The Allies bombed the living crap out of Germany in World War II, and some of those bombs are still around:
About one-tenth of Hanover’s population will be evacuated from their homes on Sunday as officials work to diffuse multiple Second World War bombs — the second biggest operation in post-war German history.
Is that like “defuse”?
Experts were able to confirm the existence of five unexploded Second World War bombs out of 13 possible locations within the Lower Saxon capital, the fire department said on Thursday. Seven care and elderly homes are among the buildings to be evacuated, along with a clinic, and a Continental tire plant.
The largest evacuation since the Second World War took place in Augsburg on Christmas Eve last year when 54,000 people had to leave their homes after a 3.8 tonne British-made bomb was found during construction work.
The Germans, sensibly, are playing this out without resorting to drama:
Evacuations will begin at 9am and the city says it expects all affected residents to be able to return home in the evening. Locals are also advised to take any necessary items, such as medication, along with them, and to turn off electrical and gas appliances before leaving.

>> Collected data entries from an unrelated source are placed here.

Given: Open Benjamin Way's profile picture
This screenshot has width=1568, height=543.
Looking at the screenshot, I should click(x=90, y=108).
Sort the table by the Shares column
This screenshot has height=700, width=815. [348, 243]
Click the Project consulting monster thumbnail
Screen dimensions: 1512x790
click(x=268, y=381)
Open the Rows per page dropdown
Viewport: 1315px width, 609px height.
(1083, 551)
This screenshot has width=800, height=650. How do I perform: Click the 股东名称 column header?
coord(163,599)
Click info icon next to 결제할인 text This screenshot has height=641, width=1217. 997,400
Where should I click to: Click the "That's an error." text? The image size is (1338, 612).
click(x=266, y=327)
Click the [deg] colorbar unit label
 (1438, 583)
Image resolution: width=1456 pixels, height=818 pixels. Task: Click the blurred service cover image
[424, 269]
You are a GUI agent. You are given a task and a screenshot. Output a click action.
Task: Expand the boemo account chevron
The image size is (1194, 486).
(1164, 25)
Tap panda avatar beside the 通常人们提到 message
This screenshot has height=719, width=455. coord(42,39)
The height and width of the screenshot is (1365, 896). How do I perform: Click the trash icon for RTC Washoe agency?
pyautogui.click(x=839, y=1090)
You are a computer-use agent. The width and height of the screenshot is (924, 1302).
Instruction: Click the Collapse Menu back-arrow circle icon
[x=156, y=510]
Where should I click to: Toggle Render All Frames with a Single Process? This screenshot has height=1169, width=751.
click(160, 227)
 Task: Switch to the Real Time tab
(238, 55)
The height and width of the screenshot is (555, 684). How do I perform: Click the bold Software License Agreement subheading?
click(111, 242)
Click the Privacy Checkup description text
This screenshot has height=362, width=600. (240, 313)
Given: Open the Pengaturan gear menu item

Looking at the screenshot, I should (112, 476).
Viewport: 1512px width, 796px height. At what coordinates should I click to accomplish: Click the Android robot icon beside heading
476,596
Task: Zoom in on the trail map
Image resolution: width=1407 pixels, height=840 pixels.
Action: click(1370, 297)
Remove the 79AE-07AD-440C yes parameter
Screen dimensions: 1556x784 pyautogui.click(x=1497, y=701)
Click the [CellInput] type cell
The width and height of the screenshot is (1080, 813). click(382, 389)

The sheer volume of bombs dropped on Hanover is startling:
Hanover was often a target by Allied forces during the Second World War, with the most severe attack launched on October 9th 1943 where 261,000 bombs were dropped onto the city, killing 1,245 people and leaving 250,000 homeless.
Continental, the tire manufacturer, has been operating in Hanover since 1871. (No, they weren’t making tires then.)